HNIC don’t do short cuts, neither do they do hurried and in a time where everything seems to be faster, impatient and needing immediacy, this is welcome counterpoint. HNIC isn’t for everyone, this isn’t going to be up your street if you’re looking for a jolly sing-along or a smack between the eyes hook and chorus. Thankfully for an old prog type like me this is no problem. The slow build, reveal and development in The Quiet Lamb of course has its echoes these days in the perhaps unhelpful nomenclature that is post-rock, shoe-gaze and all the rest, but it also brings back more resonant memories of the album structures of Tangerine Dream and going back further still symphonic structures perhaps of Stravinsky or maybe Bruckner . Oh dear that sounds all rather worthy and pretentious, safe to say HNIC do carefully considered and structured music, written with a lot of heart and invested with a deep sense of authenticity and honesty
The Quiet Lamb is no easy piece of work. It does demand to be listened to in its entirety and at over 70 minutes that’s not always easy to achieve. The album mostly does manage to work as a whole, the shorter pieces such as Intervals I and II together with the perhaps too fragile, Homecoming inevitably suffer in comparison with the substantial set pieces across the work, which is a shame because they merit closer attention that simply link pieces.

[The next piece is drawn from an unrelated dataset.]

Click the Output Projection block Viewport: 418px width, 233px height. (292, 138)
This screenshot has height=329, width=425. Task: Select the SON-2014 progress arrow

The major tracks are either monumental pieces in their own rights, like Condor and River, or combine together as ‘movements’ of extended pieces as with Blood Promise and its associated track (and personal favourite)Pour More Oil and the three part suite The Union. IMHO I might have preferred Long Grass and Thief to be put together in a similar fashion but that’s not how it ended up.
Whilst there is of course a pervading melancholia to the set, inevitable given the provenance of some of the songs, it doesn’t feel maudlin or depressive to me. As you would hope there is a real sense of progression from earlier recordings, greater sensitivity in recording, Tom Morris’ vocals sounding much stronger and more assured, the greater use of horns and strings add splendid layers to the sound, altogether a much more grow-up and mature affair. An interesting little history of HNCI can be found here
I know from reading the excellent and helpful track by track article by Tom in The Line of Best Fit that the trilogy that is The Union is clearly an important collection for HNIC. It is in truth, well for me anyway, the most difficult part of the album and in particular the Recidivist middle section. Whilst I am growing to love the trilogy, the Recidivist still feel s like it needed a bit more work and maybe a little more discipline and structure imposed upon the second half of this very personal and raw piece. The final part Into the West is indeed a dense full on gallop off into the proverbial sunset replete with Mexicana horns, pounding drums and everything including the kitchen sink thrown into the mix.
The Quiet Lamb has been more than worth the wait and is certainly worth ordering up from their Label Denovali . A significant piece of work, at times soaring at others almost pastoral, but throughout imbued with an intensity and personality so sadly lacking in much output these days. This is band that deserves a greater audience and a band that promises even better things to come – one of my albums of the year, bless their cotton socks.